● ABOUT THIS EXERCISE
Look through the records below and give the number of lines holding the string "selector", nothing more.

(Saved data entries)
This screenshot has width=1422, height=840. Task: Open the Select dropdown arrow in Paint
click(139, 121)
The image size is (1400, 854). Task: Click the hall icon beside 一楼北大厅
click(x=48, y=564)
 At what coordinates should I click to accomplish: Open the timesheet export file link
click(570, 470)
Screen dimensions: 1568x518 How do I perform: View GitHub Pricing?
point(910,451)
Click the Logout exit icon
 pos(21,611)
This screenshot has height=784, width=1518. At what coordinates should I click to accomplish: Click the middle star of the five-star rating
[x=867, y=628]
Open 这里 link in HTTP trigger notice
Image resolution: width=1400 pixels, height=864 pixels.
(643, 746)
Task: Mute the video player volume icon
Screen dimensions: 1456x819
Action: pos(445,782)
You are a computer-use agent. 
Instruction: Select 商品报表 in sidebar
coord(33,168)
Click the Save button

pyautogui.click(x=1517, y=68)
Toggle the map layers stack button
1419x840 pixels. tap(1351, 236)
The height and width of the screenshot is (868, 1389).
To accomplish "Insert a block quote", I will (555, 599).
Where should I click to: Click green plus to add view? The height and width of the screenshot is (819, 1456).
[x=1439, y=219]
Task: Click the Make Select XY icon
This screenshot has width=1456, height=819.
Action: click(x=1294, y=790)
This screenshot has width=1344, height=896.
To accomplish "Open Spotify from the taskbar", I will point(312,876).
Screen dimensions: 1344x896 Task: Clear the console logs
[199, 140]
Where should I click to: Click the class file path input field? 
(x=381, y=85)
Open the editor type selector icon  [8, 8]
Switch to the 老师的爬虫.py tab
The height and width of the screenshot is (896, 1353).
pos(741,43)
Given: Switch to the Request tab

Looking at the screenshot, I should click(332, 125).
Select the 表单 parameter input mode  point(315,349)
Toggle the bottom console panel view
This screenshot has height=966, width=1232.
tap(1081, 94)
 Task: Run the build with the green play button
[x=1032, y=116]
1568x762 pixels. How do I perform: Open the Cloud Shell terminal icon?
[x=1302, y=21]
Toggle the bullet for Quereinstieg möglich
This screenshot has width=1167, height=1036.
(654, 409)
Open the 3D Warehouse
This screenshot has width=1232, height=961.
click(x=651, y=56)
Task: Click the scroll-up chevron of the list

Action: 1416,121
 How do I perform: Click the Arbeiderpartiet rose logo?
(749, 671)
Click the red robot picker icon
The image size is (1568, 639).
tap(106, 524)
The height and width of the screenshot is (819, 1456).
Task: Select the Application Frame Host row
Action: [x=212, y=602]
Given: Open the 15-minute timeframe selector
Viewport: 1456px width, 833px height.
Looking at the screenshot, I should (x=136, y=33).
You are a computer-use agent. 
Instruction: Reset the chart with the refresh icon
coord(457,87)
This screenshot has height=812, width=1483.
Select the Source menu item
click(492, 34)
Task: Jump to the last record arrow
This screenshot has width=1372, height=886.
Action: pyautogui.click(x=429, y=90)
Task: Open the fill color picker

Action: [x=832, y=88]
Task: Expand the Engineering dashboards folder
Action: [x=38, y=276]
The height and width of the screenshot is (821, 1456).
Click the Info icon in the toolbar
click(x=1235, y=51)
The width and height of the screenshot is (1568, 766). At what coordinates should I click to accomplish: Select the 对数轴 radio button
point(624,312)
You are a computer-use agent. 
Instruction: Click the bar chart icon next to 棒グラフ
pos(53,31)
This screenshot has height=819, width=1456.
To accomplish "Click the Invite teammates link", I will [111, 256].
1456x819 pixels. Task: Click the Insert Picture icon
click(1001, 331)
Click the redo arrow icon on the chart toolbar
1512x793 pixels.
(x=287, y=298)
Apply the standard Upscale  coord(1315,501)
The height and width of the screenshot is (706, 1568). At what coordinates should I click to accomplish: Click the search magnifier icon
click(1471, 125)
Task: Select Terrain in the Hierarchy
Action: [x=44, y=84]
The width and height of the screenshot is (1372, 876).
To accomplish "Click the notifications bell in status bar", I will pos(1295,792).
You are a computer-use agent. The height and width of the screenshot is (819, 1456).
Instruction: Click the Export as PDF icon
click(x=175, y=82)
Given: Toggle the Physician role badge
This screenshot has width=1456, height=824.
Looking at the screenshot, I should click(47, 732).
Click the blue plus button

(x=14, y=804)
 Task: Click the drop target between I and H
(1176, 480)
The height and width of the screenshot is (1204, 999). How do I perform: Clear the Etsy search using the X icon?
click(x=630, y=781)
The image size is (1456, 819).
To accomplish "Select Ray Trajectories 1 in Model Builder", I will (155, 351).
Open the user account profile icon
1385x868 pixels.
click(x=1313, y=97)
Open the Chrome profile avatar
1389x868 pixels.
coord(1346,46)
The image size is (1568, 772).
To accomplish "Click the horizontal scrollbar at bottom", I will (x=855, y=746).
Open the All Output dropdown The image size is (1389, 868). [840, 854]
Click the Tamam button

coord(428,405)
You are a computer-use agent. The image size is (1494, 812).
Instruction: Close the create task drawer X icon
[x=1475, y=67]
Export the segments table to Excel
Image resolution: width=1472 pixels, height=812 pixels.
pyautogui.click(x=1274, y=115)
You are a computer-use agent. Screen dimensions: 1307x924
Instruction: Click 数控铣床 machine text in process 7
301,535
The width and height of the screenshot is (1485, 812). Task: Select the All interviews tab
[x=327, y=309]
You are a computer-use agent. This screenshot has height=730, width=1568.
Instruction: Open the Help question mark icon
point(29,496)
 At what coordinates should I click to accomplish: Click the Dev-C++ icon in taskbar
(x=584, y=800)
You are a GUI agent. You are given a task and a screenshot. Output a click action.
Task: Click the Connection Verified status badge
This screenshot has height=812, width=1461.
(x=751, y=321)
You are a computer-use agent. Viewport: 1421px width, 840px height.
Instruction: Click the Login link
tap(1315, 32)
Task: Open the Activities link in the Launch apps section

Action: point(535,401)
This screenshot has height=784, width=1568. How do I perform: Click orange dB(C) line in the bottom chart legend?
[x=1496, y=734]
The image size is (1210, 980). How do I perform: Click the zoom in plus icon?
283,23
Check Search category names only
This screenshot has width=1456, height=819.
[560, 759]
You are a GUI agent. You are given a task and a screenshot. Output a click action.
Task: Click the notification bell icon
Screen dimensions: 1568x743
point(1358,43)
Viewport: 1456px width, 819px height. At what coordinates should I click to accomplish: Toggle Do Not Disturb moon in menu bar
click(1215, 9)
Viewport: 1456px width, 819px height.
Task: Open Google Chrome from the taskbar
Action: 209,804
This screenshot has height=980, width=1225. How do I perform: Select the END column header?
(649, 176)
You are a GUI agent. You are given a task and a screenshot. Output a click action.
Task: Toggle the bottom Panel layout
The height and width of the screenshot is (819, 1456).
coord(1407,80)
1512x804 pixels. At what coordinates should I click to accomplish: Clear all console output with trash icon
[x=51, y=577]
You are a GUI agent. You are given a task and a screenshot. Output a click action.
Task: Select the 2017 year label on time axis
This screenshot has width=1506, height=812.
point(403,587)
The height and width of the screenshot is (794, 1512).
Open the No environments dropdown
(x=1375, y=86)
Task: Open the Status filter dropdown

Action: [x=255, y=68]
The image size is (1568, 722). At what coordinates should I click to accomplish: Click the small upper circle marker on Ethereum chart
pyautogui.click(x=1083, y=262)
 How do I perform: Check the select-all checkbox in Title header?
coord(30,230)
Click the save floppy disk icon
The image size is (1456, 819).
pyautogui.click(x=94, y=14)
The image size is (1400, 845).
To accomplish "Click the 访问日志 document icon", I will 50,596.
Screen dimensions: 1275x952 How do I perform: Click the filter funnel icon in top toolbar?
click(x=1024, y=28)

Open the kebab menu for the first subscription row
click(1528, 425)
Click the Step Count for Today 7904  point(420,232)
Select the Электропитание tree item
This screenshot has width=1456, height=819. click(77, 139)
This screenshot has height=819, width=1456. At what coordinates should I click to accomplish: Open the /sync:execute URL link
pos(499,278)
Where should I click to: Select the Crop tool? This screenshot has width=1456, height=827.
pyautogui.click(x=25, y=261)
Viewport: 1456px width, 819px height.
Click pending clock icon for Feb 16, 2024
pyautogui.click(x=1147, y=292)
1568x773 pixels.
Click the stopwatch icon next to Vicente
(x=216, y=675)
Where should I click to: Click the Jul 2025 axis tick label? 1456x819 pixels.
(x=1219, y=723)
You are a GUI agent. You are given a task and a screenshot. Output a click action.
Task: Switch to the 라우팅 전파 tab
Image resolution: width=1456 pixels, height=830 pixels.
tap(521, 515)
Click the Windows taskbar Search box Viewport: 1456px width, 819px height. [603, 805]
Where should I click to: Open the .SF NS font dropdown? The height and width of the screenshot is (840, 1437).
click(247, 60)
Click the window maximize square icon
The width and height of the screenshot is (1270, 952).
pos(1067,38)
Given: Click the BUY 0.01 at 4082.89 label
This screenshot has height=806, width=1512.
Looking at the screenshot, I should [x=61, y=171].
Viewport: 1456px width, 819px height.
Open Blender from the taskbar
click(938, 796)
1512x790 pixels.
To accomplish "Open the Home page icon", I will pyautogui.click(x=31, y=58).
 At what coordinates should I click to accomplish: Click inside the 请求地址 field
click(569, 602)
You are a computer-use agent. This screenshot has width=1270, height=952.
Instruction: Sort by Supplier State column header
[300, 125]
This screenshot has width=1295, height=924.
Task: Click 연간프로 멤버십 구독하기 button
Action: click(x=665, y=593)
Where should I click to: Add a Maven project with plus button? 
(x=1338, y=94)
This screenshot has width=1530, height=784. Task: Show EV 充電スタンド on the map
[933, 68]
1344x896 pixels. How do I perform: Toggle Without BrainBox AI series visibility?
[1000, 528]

● ANSWER BOX
2